INSTRUCTIONS FOR THE TASK:
Restate the records below word for word, and omit the images they hold.
:: INPUT
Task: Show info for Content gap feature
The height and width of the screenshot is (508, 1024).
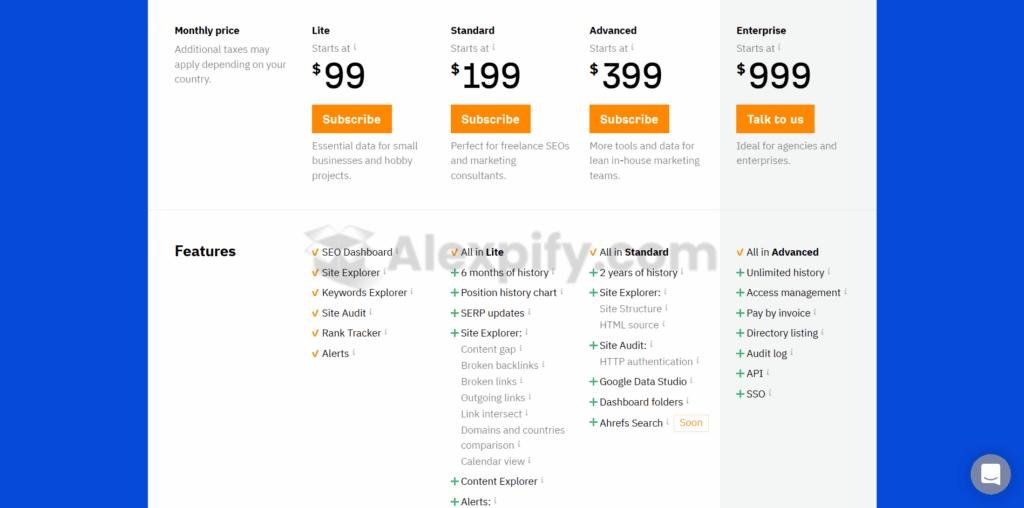Action: point(521,348)
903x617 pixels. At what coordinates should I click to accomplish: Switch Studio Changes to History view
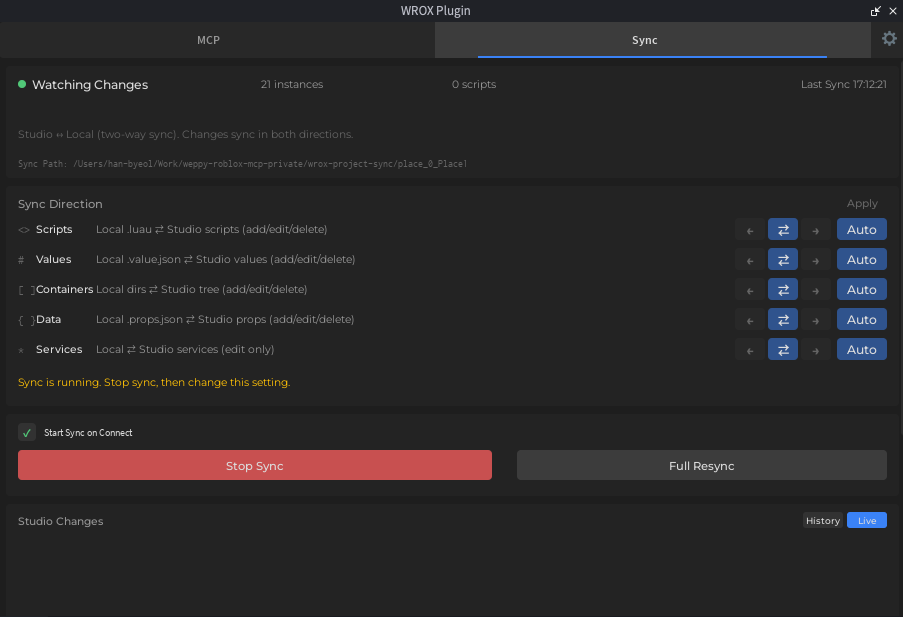click(x=822, y=520)
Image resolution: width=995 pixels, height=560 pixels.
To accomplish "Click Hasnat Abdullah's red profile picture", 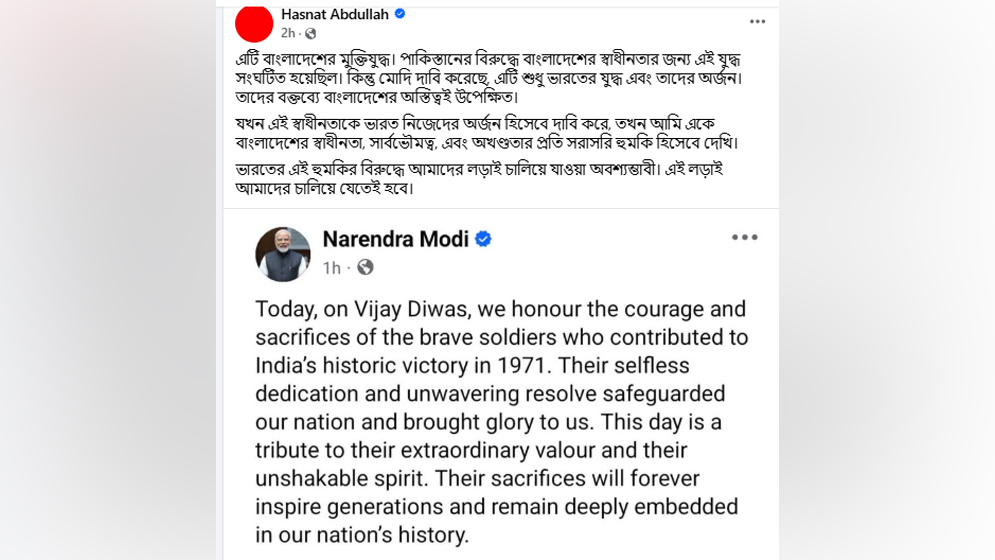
::::
FINISHED TASK:
Task: Show info for Content gap feature
The height and width of the screenshot is (508, 1024).
Action: point(521,348)
903x617 pixels. At what coordinates should I click to accomplish: Switch Studio Changes to History view
click(x=822, y=520)
Image resolution: width=995 pixels, height=560 pixels.
To accomplish "Click Hasnat Abdullah's red profile picture", 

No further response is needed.